Le dossier aurait pu figurer au menu de la conférence sur les finances locales, tenue le 10 février à l'Elysée sous la présidence du chef de l'Etat. Le 31 janvier, la commission des finances du Sénat a en effet auditionné Marie-Thérèse Cornette, présidente de chambre à la Cour des comptes, sur le rapport commandé à la cour et consacré à l'évaluation de la loi du 5 mars 2007 portant réforme de la protection juridique des majeurs. Ce document se penche notamment sur la mise en oeuvre de la mesure d'accompagnement social personnalisé (Masp), l'une des principales innovations de la loi de 2007. Financée par les départements, qui en délèguent généralement la mise en oeuvre à des organismes spécialisés comme l'Udaf, la Masp est une mesure administrative destinée aux personnes qui ne relèvent pas, ou pas encore, d'une mesure judiciaire de tutelle ou de curatelle. A ce titre, la Masp est supposée éviter une "judiciarisation" trop précoce des tutelles.
Le tableau dressé par la Cour des comptes est pour le moins mitigé et fait apparaître un phénomène paradoxal. La Masp - entrée en vigueur, comme toute la loi de 2007, le 1er janvier 2009 - connaît en effet des débuts pour le moins laborieux (voir notre article ci-contre du 8 novembre 2011). Selon la cour, "quelque 4.000 Masp ont été mises en place fin 2009, alors que les travaux préparatoires misaient sur 9.000 à 13.000 mesures". La mesure d'aide judiciaire (MAJ), qui peut prolonger la Masp, affiche un retard encore plus important : au lieu des 30.000 mesures attendues, seules 1.000 étaient en vigueur à la fin de 2009. Des écarts qui s'expliquent notamment par la longueur des procédures de mise en place.

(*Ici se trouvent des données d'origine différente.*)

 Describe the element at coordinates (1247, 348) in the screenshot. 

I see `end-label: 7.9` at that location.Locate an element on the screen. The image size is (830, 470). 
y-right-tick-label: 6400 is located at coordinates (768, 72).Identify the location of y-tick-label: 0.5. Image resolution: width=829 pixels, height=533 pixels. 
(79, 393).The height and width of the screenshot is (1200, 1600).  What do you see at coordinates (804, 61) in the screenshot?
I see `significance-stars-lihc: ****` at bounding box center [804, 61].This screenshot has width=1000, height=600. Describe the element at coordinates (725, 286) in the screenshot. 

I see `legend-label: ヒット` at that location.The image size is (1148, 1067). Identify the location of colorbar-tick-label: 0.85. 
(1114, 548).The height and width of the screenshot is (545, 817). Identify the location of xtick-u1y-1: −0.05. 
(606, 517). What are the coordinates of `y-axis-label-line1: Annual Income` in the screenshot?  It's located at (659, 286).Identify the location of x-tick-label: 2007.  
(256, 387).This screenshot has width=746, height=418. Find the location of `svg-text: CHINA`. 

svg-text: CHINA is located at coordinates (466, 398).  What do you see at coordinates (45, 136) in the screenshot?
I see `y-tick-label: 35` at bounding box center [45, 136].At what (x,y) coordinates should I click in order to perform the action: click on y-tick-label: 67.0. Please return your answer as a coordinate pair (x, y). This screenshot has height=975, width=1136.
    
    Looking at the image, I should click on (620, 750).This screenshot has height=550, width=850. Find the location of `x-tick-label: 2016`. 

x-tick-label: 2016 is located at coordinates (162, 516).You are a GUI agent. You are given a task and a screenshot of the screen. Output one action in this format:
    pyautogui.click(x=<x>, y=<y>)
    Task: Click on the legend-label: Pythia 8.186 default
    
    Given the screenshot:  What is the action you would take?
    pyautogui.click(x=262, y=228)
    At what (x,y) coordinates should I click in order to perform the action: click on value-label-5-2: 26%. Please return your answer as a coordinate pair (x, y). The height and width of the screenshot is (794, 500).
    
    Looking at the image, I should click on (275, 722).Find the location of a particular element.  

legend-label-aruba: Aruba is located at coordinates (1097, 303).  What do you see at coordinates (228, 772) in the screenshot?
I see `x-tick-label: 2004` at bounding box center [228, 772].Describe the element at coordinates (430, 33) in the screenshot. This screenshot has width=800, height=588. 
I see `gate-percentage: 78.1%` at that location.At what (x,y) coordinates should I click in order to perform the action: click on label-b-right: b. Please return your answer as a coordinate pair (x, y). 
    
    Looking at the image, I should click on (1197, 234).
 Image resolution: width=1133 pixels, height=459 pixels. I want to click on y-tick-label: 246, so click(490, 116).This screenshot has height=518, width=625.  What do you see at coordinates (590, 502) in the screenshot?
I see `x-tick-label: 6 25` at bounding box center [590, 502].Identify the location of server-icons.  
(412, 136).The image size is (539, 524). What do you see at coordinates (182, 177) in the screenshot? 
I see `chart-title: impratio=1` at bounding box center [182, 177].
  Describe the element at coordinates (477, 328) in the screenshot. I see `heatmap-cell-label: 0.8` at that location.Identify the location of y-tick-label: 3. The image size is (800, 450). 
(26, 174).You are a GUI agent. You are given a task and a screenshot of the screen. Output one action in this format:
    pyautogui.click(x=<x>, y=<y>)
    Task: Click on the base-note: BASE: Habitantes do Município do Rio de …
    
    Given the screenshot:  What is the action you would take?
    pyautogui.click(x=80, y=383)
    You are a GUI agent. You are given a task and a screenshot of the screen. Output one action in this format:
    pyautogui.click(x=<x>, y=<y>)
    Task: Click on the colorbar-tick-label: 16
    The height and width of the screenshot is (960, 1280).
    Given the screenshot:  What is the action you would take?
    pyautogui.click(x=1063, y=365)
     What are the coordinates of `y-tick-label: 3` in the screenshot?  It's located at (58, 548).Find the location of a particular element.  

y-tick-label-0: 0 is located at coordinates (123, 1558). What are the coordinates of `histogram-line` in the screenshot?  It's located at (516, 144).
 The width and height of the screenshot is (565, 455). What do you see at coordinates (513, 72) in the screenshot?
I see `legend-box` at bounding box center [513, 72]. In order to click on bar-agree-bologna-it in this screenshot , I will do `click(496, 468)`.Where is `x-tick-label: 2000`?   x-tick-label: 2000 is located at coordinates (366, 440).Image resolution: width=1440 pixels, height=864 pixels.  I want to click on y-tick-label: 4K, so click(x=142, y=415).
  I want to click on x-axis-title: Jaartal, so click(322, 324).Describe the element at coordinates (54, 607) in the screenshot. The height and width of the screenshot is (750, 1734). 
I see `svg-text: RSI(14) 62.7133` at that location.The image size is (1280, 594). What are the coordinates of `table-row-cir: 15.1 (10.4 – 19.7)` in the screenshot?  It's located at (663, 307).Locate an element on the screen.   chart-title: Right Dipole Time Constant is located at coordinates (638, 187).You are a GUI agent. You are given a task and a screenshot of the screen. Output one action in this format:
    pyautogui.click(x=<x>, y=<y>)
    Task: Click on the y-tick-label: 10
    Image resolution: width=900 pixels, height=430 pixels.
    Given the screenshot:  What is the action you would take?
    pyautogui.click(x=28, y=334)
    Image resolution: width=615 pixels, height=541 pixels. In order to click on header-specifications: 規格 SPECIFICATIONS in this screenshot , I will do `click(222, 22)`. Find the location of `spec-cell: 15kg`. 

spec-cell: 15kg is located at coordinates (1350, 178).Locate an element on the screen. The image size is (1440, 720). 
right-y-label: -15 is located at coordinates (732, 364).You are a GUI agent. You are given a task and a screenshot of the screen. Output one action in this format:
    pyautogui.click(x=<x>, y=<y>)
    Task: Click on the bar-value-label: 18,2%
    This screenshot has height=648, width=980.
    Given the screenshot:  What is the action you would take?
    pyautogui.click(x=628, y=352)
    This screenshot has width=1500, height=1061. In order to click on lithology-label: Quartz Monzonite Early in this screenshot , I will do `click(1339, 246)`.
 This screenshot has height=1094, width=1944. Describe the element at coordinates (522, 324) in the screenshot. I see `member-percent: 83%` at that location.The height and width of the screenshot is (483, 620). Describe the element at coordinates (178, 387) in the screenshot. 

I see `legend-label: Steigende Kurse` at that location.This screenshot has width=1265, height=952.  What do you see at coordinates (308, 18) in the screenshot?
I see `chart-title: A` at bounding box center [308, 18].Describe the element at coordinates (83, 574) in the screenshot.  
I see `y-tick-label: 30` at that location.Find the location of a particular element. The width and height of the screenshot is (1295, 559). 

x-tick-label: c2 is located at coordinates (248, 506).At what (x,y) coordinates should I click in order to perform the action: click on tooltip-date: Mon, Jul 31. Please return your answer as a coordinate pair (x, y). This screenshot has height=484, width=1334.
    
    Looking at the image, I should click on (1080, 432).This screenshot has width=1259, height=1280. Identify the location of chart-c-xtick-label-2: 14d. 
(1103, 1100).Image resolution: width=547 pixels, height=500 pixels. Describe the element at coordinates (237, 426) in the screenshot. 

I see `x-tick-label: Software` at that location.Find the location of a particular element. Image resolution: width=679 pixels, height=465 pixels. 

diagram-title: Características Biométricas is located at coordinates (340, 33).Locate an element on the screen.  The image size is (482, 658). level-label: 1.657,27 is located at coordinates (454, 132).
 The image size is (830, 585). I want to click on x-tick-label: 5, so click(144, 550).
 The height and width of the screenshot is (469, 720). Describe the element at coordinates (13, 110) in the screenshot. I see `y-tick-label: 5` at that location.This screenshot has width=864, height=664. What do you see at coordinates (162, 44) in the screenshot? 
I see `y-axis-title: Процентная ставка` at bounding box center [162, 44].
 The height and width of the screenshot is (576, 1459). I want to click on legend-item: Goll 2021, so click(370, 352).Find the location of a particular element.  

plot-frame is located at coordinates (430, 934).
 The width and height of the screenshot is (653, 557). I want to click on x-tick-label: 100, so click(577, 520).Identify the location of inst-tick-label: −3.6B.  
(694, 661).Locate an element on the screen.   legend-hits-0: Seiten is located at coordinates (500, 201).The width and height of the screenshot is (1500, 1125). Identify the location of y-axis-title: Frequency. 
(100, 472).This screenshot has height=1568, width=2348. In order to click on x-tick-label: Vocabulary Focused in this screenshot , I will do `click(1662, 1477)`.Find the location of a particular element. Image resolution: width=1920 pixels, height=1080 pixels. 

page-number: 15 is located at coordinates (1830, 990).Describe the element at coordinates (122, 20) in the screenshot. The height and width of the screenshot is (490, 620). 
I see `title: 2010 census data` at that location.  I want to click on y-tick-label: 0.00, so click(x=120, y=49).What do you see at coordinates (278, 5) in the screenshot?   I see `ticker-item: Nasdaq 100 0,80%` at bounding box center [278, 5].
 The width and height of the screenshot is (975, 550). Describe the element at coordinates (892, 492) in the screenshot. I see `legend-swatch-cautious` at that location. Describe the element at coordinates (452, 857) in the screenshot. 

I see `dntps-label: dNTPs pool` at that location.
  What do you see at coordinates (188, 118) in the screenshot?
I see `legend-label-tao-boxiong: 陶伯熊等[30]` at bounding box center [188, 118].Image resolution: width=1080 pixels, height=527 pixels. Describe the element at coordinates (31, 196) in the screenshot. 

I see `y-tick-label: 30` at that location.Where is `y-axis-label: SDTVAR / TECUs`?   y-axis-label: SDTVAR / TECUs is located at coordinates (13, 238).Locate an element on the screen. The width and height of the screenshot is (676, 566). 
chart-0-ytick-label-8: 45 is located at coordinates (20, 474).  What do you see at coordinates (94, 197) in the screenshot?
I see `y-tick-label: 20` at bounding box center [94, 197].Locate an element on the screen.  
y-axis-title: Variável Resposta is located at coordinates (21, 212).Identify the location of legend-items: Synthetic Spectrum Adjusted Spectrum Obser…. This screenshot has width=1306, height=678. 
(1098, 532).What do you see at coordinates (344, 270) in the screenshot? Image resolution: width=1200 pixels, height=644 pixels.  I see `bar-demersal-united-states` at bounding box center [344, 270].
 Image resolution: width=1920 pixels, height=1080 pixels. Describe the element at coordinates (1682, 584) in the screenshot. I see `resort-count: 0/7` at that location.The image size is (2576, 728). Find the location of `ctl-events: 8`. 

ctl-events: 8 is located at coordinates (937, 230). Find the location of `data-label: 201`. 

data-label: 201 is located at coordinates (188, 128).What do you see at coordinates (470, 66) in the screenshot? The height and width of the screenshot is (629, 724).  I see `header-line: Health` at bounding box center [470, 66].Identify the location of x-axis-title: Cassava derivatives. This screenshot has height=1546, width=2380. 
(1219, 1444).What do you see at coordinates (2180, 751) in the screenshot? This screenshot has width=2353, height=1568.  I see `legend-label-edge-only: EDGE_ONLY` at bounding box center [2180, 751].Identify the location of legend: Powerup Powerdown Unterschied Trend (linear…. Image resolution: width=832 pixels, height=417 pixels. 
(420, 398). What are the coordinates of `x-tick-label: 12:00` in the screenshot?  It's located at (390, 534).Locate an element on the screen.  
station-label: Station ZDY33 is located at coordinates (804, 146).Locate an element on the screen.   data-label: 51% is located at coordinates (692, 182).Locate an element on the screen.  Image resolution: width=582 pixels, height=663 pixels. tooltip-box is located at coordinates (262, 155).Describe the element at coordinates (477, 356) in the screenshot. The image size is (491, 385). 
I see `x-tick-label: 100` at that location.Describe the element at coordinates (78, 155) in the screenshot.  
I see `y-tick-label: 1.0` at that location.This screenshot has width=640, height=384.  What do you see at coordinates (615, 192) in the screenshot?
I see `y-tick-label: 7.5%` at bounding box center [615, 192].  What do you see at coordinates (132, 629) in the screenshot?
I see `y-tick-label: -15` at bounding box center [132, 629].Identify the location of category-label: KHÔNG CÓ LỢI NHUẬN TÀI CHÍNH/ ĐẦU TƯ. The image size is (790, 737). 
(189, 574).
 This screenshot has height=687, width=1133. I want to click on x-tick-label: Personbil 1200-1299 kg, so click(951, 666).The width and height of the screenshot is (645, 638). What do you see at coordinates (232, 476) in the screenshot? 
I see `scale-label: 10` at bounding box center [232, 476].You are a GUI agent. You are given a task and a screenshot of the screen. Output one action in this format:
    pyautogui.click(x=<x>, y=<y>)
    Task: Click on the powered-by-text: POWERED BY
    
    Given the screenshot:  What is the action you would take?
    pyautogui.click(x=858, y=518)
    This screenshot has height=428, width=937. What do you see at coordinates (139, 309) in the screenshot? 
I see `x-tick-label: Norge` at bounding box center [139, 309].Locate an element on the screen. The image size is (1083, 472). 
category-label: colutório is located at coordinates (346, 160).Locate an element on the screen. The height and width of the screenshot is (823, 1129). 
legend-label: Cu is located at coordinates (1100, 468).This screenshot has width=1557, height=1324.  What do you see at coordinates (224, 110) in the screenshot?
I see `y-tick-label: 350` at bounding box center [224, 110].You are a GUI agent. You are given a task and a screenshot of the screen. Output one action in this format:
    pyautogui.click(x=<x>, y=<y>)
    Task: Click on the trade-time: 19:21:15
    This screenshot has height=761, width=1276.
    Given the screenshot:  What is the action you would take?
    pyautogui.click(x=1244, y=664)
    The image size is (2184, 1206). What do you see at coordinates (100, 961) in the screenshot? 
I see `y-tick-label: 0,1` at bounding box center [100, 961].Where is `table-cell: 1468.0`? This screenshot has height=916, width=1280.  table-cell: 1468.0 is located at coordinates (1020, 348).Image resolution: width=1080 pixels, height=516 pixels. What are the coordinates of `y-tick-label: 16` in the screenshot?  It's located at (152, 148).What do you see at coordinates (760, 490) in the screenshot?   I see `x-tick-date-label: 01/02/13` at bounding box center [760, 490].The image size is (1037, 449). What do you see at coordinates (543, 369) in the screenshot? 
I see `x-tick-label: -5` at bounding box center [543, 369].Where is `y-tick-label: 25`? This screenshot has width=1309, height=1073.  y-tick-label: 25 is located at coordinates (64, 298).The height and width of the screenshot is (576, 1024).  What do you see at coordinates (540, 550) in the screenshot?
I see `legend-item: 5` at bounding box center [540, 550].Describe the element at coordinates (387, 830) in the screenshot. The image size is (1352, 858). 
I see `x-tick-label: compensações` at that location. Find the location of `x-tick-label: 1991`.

47 millions d'euros au lieu de 21 millions

Pourtant, en dépit de cette montée en charge très inférieure aux prévisions, la cour relève que "le coût du dispositif est [...] incertain, mais tout suggère qu'il sera supérieur aux prévisions". Pour l'exercice 2011, le rapport estime la charge de la Masp pour les départements à 47 millions d'euros, au lieu des 21 millions attendus. Cet écart conséquent peut s'expliquer, au moins pour une petite partie, par le fait que 82% des départements ont choisi de rendre la Masp gratuite, renonçant ainsi à demander une participation aux bénéficiaires. Une décision dictée par les faibles ressources des bénéficiaires et la difficulté de les facturer, au regard de leur situation.
L'essentiel du dérapage budgétaire vient toutefois de la sous-estimation initiale du coût unitaire d'une Masp. La Cour des comptes relève en effet que les Masp "coûtent environ 500 euros par personne et par mois, soit largement le triple des 150 euros envisagés". En outre, les organismes délégataires (75% des cas) et les départements qui ont opté pour une régie directe (25%) ont anticipé les recrutements de personnels compétents durant les deux premières années de mise en oeuvre afin de faire face à une montée en charge qui ne s'est finalement pas faite au rythme prévu, ce qui pèse aujourd'hui sur les charges fixes. Dernière déception : l'effet de substitution attendu entre mesures judiciaires et mesures sociales n'a pas eu lieu, puisque les mesures judiciaires n'ont pas subi de décélération.
A ce jour, le bilan de la réforme - pourtant très attendue par l'ensemble des acteurs - semble donc décevant, même si la Cour des comptes prend soin de préciser que "tous ces constats sont provisoires, car le bilan quantitatif et qualitatif de la loi n'a pas encore été publié". A l'issue de la présentation du rapport, une discussion s'est engagée avec d'autres acteurs du dispositif, également auditionnés par la commission des finances : représentants des ministères de la Justice et des Solidarités, de l'Assemblée des départements de France (ADF), de l'Association nationale des juges d'instance (Anji) et de la Fédération nationale des associations tutélaires.

Jean-Noël Escudié / PCA

Référence : Sénat, rapport d'information n°315 d'Eric Bocquet et Edmond Hervé sur l'enquête de la Cour des comptes relative à l'évaluation de la loi n°2007-308 du 5 mars 2007 portant réforme de la protection juridique des majeurs (déposé le 31 janvier 2012, en attente de publication).